Text to read:
○ ○ ○

Redirect stdout and stderr separately over a socket connection

Question

I am trying to run a script on the other side of a unix-socket connection. For this I am trying to use socat. The script is

#!/bin/bash
read MESSAGE1
echo "PID: $$"
echo "$MESSAGE1"
sleep 2
read MESSAGE2
echo "$MESSAGE2" 1>&2

As the listener for socat I have

socat unix-listen:my_socket,fork exec:./getmsg.sh,stderr

as the client I use:

echo $'message 1\nmessage 2\n' | socat -,ignoreeof unix:my_socket 2> stderr.txt

and I get the output

PID: 57248
message 1
message 2

whereas the file stderr.txt is empty.

My expectation however was that

• stdout from the script on the listener side would be piped to stdout on the client and
• stderr on the listener side to stderr on the client side.

That is the file stderr.txt should have had the content message 2 instead of being empty.

Any idea on how I can achieve it that stdout and stderr are transferred separately and not combined?

Thanks

Answer 1

If the input and output are just text with reasonably finite line lengths, then you can easily write muxing and demuxing commands in pure Bash.

The only issue is how socat (mis)handles stderr; it basically either forces it to be the same file as stdout or ignores it completely. At which point it is better to use one’s own file descriptor convention in the handler script, with unusual file descriptors that don’t conflict with 0, 1 or 2.

Let’s pick 11 for stdout and 12 for stderr, for example. For stdin we can just keep using 0 as usual.

getmsg.sh

#!/bin/bash
set -e -o pipefail

read message
echo "PID: $$"  1>&11   # to stdout
echo "$message" 1>&11   # to stdout
sleep 2
read message
echo "$message" 1>&12   # to stderr

mux.sh

#!/bin/bash

"$@" \
11> >(while read line; do printf '%s\n' "stdout: ${line}"; done) \
12> >(while read line; do printf '%s\n' "stderr: ${line}"; done)

demux.sh

#!/bin/bash
set -e -o pipefail

declare -ri stdout="${1:-1}"
declare -ri stderr="${2:-2}"
while IFS= read -r line; do
  if [[ "$line" = 'stderr: '* ]]; then
    printf '%s\n' "${line#stderr: }" 1>&"$((stderr))"
  elif [[ "$line" = 'stdout: '* ]]; then
    printf '%s\n' "${line#stdout: }" 1>&"$((stdout))"

○ ○ ○

Dataset excerpt:
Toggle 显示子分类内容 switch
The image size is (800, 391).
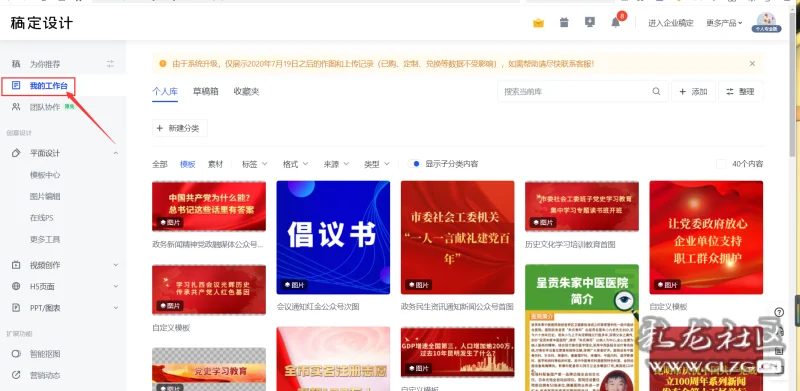[x=414, y=164]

○ ○ ○

What this exercise asks:
1. Reproduce the socket redirection thread between "socat unix-listen:my_socket,fork exec:./getmsg.sh,stderr" and "stderr.txt is empty.", inclusive.
2. Continue the thread on separating stdout and stderr over a socket connection, starting right after its last line.

Final answers:
1.
socat unix-listen:my_socket,fork exec:./getmsg.sh,stderr

as the client I use:

echo $'message 1\nmessage 2\n' | socat -,ignoreeof unix:my_socket 2> stderr.txt

and I get the output

PID: 57248
message 1
message 2

whereas the file stderr.txt is empty.

2.
  else
    exit 3  # report malformed stream
  fi
done

A few examples

#!/bin/bash
set -e -o pipefail

socat unix-listen:my_socket,fork exec:'./mux.sh ./getmsg.sh' &

declare -ir server_pid="$!"
trap 'kill "$((server_pid))"
      wait -n "$((server_pid))" || :' EXIT

until [[ -S my_socket ]]; do :; done  # ugly

echo '================= raw data from the socket ================='
echo $'message 1\nmessage 2\n' | socat -,ignoreeof unix:my_socket

echo '================= normal mode of operation ================='
echo $'message 1\nmessage 2\n' | socat -,ignoreeof unix:my_socket \
| ./demux.sh

echo '================= demux / mux test for fun ================='
echo $'message 1\nmessage 2\n' | socat -,ignoreeof unix:my_socket \
| ./mux.sh ./demux.sh 11 12

Answer 2

My expectation however

There is only one socket and via one socket one stream of data can be sent, not two. You can't send stdout and stderr (two streams) via one handle (I mean, without like inter-mixing them, i.e. without loosing information what data is from which stream). Also see explanation of stderr flag with exec in man socat and see man dup. Both stderr and stdout of the script redirect to the same output.

The expectation would be that stderr.txt is empty, because socat does not write anything to stderr.

how I can achieve it that stdout and stderr are transferred separately and not combined?

Use two sockets separately for each stream.

Transfer messages using a protocol that would differentiate two streams. For example a simple line-based protocol that prefixes the messages:

# script.sh
echo "stdout: this is stdout"
echo "stderr: this is stderr"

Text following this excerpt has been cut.